De Soto City Administrator Pat Guilfoyle said the De Soto Family Aquatic Center took in $62,434 as of June 8. The pool was budgeted to earn $88,195 for the season.
"It's a good start," Guilfoyle said.
The total does include $33,129 in pool memberships, many of which were sold before the pool opened. The city budgeted $37,100 in membership sales.
The advanced sales may skew the year-to-date revenue picture, but daily attendance has been robust. Guilfolye's report shows the pool made $2,666 in daily admissions in four days of operation in May and $5,169 in the first eight days of June. Put another way, the pool made about 25 percent of its projected 2006 daily admission revenue the first 12 days after opening.
Concession sales were equally as strong. Again as of June 8, the pool has made $4,521 in concession sales. It was projected the pool would make $13,000 from that source this season.

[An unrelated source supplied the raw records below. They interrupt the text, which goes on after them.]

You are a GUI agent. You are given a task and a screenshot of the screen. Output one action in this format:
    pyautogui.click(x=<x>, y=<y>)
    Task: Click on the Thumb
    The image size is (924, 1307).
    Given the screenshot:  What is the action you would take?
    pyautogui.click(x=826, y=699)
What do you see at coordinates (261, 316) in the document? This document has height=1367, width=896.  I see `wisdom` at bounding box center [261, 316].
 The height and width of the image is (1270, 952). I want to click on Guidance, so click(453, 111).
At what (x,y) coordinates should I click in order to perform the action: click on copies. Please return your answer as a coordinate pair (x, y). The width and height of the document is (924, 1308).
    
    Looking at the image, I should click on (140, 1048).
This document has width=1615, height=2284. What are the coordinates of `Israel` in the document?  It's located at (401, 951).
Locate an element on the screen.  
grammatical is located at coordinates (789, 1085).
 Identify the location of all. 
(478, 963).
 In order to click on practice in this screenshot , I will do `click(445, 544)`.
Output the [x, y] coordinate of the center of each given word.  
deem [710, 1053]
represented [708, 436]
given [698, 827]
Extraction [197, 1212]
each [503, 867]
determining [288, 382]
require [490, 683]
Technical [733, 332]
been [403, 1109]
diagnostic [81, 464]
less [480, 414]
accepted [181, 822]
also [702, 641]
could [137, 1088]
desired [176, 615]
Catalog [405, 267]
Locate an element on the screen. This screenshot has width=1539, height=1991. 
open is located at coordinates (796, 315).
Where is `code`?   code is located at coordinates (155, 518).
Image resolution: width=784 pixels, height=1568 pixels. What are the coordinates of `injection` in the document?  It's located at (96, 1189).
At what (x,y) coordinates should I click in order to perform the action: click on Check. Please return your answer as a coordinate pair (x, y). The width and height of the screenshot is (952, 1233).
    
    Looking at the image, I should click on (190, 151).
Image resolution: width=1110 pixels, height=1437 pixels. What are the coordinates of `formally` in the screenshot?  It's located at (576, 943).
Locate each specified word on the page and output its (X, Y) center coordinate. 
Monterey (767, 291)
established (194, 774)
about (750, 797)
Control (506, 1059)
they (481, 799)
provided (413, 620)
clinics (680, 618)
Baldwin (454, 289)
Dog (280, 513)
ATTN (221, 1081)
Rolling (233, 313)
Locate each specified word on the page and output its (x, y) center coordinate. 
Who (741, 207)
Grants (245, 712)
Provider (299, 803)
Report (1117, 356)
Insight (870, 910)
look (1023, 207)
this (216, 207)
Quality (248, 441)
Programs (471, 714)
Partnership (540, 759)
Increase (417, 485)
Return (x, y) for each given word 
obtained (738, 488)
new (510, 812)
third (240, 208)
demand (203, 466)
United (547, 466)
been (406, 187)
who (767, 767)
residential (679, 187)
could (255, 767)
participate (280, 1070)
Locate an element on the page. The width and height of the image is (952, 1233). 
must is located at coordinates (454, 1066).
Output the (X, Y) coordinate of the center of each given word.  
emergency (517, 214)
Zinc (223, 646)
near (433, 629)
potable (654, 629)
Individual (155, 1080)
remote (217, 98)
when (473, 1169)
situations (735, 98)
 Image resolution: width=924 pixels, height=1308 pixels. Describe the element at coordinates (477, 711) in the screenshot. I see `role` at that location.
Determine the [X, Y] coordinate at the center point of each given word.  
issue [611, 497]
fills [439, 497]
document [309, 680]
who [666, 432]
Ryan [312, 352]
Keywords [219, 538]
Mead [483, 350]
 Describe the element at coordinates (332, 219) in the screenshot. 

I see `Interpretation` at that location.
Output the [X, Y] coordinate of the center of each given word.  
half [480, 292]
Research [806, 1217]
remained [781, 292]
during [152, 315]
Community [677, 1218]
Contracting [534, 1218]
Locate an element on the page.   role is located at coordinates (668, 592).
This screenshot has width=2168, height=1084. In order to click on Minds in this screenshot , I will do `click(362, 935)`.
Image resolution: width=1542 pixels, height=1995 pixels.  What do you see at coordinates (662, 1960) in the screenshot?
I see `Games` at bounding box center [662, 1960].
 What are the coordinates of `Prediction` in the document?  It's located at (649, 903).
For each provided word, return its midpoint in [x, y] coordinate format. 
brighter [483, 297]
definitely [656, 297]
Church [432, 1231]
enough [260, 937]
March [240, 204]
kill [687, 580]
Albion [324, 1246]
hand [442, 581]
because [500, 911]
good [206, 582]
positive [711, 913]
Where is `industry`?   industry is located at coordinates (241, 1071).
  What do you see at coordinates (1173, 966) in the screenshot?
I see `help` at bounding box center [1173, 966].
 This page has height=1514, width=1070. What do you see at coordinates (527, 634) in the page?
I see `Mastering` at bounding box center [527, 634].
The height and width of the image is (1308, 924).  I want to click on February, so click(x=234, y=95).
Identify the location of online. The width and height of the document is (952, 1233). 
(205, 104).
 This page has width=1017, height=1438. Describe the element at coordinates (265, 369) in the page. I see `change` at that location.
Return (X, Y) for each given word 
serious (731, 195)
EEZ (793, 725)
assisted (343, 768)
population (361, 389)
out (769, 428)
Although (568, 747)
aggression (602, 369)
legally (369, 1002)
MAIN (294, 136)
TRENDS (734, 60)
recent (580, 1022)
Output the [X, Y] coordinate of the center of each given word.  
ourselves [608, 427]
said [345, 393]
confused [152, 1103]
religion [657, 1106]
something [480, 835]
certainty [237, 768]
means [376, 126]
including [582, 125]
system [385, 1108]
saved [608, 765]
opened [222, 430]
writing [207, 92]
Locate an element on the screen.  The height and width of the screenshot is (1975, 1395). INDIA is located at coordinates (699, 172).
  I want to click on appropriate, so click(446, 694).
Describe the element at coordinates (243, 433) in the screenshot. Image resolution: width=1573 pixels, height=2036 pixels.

During the campaign for the bond that built the pool, it was estimated operational and maintenance costs would outstrip revenue from $7,000 to $62,000 to operate and maintain the pool. Guilfoyle said it was too early to pin down what total expenditures would be, but didn't rule out a possibility the pool would end in the red for the season, especially in the first year when the pool's newness should be an advantage to the bottom line.
"Maintenance should be minimal because everything is still under warranty," he said.
The pool's success is good news for city taxpayers, Guilfoyle said. The more money the pool makes, the less the city will have to subsidize its operation from property and sales taxes, Guilfoyle said. And if the pool actually makes a profit, that money can be used to help service the annual debt payment, which would otherwise have to be made up through the same tax sources, he said.
That reality explains the policy of charging admittance to the pool to all who enter, regardless of whether they plan to swim.
De Soto Parks and Recreation director Jay Garvin said at his recommendation the De Soto City Council approved a "facility's fee" for the pool rather than a swimming fee. The policy is unpopular with some seniors who come to see grandchildren with no intention of swimming, he conceded.
"It was my recommendation and I'll stand by it," Garvin said. "I guarantee you if we let people in who said they weren't going swimming, the next thing we know is we'd see them in the pool."
During a brief discussion of the policy at the June 1 city council meeting, Mayor Dave Anderson said the policy might be reconsidered before next season.